GLM 5.1 is 68% cheaper on input ($0.98 vs $3.00) and 80% cheaper on output ($3.08 vs $15.00), with an MIT license for self-hosting. Sonnet 4.6 has a larger context window (1M vs 203K), better coding benchmarks (79.6% vs 58.4% on SWE-bench), and unique capabilities like computer use and native MCP support. For cost-sensitive or long-running autonomous agents, GLM 5.1 wins. For coding and multi-tool agents, Sonnet 4.6 wins.
How do I choose between Gemini 3.1 Pro and Sonnet 4.6 for my AI agent?
Choose Gemini 3.1 Pro if you need the 2M-token context window, native multimodal input (especially audio and video), or you're in the GCP ecosystem. Choose Sonnet 4.6 if you need computer use (GUI interaction), native MCP for multi-tool workflows, or stronger coding performance (79.6% SWE-bench vs 80.6%, but Sonnet has better third-party validation). Gemini is cheaper on input ($2 vs $3) but still in preview without production SLAs.

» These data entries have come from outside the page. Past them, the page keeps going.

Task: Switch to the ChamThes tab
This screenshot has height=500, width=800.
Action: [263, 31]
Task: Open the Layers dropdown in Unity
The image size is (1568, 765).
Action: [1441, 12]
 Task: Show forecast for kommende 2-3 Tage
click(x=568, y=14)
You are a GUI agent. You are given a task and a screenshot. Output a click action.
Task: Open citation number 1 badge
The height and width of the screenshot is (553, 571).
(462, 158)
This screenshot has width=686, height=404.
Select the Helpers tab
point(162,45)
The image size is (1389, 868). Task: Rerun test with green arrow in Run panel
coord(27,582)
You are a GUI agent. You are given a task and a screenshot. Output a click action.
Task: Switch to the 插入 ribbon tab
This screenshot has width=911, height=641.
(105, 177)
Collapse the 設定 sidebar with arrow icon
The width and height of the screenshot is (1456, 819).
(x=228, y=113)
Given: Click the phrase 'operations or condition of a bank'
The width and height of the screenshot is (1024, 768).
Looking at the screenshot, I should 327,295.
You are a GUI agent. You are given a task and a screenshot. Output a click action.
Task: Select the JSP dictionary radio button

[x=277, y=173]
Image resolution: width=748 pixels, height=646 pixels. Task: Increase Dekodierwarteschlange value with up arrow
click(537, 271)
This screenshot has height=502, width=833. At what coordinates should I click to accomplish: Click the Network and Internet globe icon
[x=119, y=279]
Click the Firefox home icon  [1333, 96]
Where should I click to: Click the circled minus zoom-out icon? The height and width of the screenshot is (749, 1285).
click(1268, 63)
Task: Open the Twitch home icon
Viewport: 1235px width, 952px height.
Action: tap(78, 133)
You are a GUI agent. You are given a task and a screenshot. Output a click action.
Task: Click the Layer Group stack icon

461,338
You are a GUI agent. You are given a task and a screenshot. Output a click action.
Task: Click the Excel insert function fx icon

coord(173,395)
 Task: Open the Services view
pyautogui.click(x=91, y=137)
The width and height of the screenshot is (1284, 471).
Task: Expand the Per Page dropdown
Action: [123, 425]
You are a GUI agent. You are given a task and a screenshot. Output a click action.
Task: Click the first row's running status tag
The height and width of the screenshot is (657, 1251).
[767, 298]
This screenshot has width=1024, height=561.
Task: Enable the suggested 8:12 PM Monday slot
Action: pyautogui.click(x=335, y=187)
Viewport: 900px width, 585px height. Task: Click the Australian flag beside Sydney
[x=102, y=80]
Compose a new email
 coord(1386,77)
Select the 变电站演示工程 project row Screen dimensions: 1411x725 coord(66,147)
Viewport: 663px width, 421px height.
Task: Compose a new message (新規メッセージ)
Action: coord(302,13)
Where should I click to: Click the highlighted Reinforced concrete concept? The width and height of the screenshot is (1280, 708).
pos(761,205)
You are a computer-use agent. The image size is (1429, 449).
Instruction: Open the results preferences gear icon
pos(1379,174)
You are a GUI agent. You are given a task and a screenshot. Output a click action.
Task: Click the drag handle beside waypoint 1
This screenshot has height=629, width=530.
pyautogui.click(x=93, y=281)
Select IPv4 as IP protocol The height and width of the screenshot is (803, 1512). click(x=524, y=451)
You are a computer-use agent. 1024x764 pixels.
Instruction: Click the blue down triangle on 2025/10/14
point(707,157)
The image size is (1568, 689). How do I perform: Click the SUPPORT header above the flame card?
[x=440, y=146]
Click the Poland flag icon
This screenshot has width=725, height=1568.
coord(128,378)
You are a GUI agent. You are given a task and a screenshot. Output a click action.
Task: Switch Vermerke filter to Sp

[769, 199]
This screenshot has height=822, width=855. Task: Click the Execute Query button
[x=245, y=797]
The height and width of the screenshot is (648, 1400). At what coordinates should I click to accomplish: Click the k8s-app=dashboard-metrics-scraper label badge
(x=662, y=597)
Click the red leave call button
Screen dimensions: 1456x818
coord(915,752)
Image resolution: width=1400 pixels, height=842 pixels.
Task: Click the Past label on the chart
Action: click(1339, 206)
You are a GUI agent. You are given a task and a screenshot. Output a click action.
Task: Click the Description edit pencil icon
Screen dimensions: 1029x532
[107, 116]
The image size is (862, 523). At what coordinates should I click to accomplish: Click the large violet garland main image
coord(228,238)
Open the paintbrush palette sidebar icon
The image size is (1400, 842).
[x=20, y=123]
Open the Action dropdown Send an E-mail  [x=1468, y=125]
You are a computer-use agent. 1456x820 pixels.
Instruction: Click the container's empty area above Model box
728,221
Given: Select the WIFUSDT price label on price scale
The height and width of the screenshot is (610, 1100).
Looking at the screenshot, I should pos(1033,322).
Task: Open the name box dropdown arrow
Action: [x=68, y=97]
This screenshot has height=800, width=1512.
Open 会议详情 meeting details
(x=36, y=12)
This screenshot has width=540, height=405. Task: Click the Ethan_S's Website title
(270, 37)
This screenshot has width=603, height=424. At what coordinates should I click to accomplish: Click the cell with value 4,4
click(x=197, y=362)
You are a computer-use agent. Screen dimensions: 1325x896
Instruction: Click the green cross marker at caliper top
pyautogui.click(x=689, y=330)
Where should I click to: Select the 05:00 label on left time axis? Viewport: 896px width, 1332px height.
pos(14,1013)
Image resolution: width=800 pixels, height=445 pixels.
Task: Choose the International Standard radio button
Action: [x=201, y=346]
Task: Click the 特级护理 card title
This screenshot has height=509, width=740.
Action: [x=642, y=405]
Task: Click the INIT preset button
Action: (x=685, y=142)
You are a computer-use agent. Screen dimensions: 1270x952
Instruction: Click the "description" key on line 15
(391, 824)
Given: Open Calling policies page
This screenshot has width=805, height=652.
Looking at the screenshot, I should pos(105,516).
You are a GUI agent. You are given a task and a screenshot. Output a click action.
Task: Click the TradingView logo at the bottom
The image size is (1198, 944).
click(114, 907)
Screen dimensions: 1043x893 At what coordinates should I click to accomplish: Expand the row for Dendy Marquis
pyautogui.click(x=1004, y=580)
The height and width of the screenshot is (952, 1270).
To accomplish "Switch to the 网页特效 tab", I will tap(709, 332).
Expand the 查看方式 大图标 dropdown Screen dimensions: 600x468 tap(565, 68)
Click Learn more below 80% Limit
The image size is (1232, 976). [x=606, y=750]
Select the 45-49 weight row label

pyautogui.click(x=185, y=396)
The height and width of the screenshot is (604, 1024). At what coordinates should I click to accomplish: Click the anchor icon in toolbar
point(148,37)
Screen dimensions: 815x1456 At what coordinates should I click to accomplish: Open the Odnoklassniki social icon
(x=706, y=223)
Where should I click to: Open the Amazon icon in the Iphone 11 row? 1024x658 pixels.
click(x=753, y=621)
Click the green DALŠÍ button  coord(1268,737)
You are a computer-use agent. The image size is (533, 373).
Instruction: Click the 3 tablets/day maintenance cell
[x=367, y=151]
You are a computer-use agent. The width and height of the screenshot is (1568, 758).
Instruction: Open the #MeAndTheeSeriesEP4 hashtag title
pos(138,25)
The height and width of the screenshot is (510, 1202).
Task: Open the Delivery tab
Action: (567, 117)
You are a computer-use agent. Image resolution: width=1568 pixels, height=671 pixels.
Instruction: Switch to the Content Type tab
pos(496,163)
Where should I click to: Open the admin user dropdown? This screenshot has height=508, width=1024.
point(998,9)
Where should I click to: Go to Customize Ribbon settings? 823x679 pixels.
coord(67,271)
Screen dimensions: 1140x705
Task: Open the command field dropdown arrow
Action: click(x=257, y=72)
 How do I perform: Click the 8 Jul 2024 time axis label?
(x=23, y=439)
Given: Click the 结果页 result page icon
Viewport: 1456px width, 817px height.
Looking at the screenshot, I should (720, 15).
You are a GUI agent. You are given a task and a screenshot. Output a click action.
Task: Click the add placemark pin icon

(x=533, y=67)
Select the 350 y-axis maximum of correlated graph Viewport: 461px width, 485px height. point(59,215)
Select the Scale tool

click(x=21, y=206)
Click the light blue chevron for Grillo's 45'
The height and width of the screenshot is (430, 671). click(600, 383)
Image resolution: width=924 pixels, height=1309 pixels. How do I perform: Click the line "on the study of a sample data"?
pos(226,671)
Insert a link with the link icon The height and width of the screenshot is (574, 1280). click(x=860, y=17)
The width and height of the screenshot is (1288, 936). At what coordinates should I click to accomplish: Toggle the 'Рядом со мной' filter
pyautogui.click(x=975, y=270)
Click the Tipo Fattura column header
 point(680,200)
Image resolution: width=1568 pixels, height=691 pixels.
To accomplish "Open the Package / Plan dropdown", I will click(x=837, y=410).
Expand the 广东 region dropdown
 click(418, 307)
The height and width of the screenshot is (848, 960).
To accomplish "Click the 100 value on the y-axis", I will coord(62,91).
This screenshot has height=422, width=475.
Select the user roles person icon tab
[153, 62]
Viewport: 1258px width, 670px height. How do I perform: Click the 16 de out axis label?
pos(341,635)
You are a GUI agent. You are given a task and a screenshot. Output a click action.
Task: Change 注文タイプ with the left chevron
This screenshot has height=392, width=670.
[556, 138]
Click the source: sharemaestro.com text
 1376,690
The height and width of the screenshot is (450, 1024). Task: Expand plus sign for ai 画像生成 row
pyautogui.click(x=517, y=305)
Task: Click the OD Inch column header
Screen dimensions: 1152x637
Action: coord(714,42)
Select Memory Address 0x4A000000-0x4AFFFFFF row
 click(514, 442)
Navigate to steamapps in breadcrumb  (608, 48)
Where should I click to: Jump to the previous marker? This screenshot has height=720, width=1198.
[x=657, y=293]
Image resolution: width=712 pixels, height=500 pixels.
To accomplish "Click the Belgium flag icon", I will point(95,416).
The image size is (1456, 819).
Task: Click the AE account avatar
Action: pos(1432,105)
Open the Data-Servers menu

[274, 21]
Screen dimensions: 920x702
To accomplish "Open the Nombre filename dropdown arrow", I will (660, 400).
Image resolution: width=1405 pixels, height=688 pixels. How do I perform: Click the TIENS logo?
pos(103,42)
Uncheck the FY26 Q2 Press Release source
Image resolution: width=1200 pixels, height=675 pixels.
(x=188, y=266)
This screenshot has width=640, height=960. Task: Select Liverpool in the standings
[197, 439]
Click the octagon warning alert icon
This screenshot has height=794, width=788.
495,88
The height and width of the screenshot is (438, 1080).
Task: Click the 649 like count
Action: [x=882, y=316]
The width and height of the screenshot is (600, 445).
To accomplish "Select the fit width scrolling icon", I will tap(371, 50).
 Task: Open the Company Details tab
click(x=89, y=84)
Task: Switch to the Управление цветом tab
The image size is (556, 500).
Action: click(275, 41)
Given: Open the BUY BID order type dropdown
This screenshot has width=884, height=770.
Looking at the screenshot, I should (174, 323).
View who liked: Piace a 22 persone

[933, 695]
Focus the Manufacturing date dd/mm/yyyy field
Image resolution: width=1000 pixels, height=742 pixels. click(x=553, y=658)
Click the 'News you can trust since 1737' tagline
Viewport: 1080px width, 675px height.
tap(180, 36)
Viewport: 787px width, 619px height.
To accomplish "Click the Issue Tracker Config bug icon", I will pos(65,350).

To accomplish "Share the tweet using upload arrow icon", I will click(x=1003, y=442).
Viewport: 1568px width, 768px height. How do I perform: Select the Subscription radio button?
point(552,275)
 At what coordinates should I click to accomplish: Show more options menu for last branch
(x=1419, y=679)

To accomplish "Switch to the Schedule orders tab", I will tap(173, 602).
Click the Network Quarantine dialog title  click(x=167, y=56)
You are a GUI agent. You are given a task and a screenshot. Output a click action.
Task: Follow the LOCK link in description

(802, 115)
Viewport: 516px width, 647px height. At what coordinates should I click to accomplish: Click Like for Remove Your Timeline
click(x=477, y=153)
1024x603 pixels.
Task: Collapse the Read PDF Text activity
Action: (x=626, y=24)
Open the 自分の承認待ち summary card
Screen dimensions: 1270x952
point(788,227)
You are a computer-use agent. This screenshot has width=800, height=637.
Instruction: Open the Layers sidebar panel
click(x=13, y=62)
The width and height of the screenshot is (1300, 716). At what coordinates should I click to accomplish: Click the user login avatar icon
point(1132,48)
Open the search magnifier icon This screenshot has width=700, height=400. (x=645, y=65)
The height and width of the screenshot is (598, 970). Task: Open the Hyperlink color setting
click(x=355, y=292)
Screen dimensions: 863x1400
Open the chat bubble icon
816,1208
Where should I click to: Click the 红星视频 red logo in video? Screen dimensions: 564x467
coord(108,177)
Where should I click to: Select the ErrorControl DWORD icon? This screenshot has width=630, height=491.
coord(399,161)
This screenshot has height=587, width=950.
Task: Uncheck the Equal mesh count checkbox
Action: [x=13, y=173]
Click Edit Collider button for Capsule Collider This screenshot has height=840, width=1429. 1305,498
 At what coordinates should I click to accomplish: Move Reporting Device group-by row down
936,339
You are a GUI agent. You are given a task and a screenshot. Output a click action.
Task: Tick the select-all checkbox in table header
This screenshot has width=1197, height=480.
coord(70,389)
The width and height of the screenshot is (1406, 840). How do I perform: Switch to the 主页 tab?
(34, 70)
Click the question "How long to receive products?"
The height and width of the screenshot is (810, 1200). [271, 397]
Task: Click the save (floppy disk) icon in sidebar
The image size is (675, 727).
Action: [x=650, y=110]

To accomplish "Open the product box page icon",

What does it cost to run each model for a production AI agent?
For 500 daily interactions at ~10K input and ~2K output tokens each: GLM 5.1 costs roughly $175/month, Gemini 3.1 Pro costs roughly $460/month (under 200K context), and Sonnet 4.6 costs roughly $540/month. GLM 5.1 is the most affordable for high-volume agents. BetterClaw adds zero inference markup on any model via BYOK, starting at $0/month on the free plan.
Is Gemini 3.1 Pro stable enough for production agent deployments?
Not yet with full guarantees. Gemini 3.1 Pro remains in preview as of mid-2026, with no confirmed GA date or contractual SLAs. The 2M context window and benchmark scores are strong, but preview status means rate limits and availability may fluctuate. For production agents requiring contractual reliability, Sonnet 4.6 (GA with Anthropic SLAs) or GLM 5.1 (MIT-licensed, self-hostable) provide more predictable foundations.